Feb 9, 2013, 4:14:30 AM2/9/13

to api-...@googlegroups.com

The resent discussions about a new media type for APIs has some underlying assumption about M2M communications. But do we really agree on what M2M communication is anyway? Let me try to illustrate with some different examples:

* Team A is implementing a background service that reads stuff from one API, transforms it in some way, and writes it back to another API - a "typical" systems integration service that keeps two legacy systems synchronized.

* Team B is implementing a classic mobile application that interacts with a public API. Lets say something like implementing a Twitter client for mobile phones. Team B hard codes the UI at compile time with the knowledge of what the API can do for them. They build a UI with X specific input fields and transfer these inputs to the API when the user click "Submit".

* Team C is also implementing a mobile application for a public API, just like team B. But this time the API exposes hyper media controls that define inputs and buttons and so on. They take that information and renders a dynamic UI that changes at runtime based on what information the server returns.

* Team D is also implementing a mobile application. But they decide to simply embed the HTML version of the service exposed by the API (so they simply ignore that an API exists).

Now, all of these four implementations has M2M communication - but in very different ways. Now, before we examine the different approaches I would like to define a few terms:

- End user documentation: labels and help texts intended for the end user.

- Technical documentation: human readable text intended for the developers that write clients for the API.

- Transport level documentation: information about URLs, concrete URL templates, encodings, formats, HTTP methods and other stuff that a client can read at runtime an base its requests on.

- Inline documentation: any kind of documentation which is part of a response (and I consider an embedded link to documentation as "inline")

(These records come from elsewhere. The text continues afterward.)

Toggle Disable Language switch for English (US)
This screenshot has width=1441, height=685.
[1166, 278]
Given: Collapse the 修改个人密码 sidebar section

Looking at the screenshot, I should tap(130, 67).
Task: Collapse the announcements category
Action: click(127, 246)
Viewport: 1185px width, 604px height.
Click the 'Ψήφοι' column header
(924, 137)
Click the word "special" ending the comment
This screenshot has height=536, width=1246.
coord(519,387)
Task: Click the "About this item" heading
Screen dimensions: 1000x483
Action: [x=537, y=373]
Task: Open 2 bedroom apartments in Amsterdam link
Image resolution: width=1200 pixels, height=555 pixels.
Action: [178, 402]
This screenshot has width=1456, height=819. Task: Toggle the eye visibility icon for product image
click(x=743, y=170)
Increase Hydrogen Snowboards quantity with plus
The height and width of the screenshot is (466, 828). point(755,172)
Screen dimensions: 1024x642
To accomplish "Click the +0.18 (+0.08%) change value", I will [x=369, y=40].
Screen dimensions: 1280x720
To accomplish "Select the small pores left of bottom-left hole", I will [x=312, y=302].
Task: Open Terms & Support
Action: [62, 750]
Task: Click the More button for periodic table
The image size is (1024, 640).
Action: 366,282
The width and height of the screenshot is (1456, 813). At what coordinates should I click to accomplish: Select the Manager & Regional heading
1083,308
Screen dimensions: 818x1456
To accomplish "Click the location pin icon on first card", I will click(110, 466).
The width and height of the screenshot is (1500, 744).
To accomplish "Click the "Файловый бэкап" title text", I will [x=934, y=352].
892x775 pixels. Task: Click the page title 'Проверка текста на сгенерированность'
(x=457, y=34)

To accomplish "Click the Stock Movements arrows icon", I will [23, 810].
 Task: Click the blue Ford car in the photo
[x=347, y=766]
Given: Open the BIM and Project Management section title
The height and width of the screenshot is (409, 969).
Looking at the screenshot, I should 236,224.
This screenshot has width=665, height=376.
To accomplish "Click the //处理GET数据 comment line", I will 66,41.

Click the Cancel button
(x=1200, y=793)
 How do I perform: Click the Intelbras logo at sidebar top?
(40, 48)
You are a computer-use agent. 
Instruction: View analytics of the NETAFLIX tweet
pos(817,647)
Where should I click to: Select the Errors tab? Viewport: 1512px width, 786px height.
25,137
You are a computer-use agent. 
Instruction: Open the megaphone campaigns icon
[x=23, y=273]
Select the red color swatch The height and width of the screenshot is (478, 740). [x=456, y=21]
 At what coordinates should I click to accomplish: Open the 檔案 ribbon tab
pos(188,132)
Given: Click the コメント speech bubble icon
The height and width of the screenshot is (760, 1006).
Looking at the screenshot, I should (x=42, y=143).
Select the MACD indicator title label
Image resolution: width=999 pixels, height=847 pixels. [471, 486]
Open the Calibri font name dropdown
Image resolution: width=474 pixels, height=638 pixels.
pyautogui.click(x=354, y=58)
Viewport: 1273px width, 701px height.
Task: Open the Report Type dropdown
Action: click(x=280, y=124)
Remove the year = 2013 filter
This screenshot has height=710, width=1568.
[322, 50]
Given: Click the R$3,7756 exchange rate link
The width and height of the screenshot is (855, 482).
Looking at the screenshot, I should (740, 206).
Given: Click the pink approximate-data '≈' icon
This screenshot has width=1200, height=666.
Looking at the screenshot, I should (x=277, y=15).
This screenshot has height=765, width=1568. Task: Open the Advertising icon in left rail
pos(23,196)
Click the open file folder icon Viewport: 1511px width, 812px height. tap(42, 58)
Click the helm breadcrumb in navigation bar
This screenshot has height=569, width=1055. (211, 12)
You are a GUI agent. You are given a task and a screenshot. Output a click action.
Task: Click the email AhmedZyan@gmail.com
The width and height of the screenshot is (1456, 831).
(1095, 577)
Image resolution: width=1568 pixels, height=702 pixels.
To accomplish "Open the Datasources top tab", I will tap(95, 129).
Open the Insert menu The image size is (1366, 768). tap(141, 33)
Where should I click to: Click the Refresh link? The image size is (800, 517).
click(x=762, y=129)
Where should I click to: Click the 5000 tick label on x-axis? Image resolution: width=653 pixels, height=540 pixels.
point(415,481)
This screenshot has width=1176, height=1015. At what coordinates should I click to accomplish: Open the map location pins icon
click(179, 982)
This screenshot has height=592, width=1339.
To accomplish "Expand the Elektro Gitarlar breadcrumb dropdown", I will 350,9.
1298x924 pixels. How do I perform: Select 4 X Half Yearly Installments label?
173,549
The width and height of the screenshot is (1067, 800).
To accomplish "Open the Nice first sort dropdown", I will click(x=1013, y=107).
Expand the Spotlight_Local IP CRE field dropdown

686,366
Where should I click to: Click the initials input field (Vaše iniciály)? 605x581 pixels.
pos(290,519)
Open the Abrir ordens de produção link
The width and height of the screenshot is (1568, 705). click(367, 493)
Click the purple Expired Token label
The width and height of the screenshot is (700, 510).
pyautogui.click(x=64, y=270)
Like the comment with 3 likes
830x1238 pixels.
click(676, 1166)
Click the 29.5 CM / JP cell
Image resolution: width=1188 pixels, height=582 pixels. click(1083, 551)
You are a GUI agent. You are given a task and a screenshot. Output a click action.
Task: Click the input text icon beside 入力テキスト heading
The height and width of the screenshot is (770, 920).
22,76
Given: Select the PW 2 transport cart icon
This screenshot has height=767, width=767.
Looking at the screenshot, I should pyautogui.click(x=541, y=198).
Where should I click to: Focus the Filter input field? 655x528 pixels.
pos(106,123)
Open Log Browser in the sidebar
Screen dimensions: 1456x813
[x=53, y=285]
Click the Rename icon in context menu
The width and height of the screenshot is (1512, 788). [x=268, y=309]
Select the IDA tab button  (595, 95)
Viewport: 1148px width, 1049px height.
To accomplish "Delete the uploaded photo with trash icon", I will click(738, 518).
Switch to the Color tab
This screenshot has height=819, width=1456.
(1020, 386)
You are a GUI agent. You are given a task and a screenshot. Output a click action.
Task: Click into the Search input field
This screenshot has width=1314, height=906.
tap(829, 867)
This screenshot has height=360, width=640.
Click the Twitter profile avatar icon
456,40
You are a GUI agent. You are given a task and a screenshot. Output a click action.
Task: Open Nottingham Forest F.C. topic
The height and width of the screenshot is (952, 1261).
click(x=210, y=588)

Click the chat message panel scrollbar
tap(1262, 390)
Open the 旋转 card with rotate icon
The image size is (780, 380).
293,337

- Out of bounds documentation: any kind of documentation which is not part of a response

So lets look at the different implementations:

* Team A's implementation is a 100% autonomous "robot" without any human interaction. It has absolutely no need for any kind of inline end user documentation or technical documentation. That would just be a waste of bandwidth. It is also very tightly coupled to the API.

* Team B' implementation requires human interaction. But since it has a hard coded UI it won't need any kind of inline end user documentation or technical documentation. It is also very tightly coupled to the API. The upside is that they can design the UI to fit exactly their needs - but it comes at the cost of higher coupling.

* Team C's implementation requires human interaction. But since their implementation rely on a hyper media based API it can benefit from inline end user documentation embedded in the response. This implementation is more loosely coupled to the API and allows the server to change the layout of the pages. But if the client is hard coded with the expectation of a certain flow (set of pages to go through) then there is still some coupling here. This implementation leaves the UI style to be defined by the client (colors and fonts and so on can freely be selected by the client)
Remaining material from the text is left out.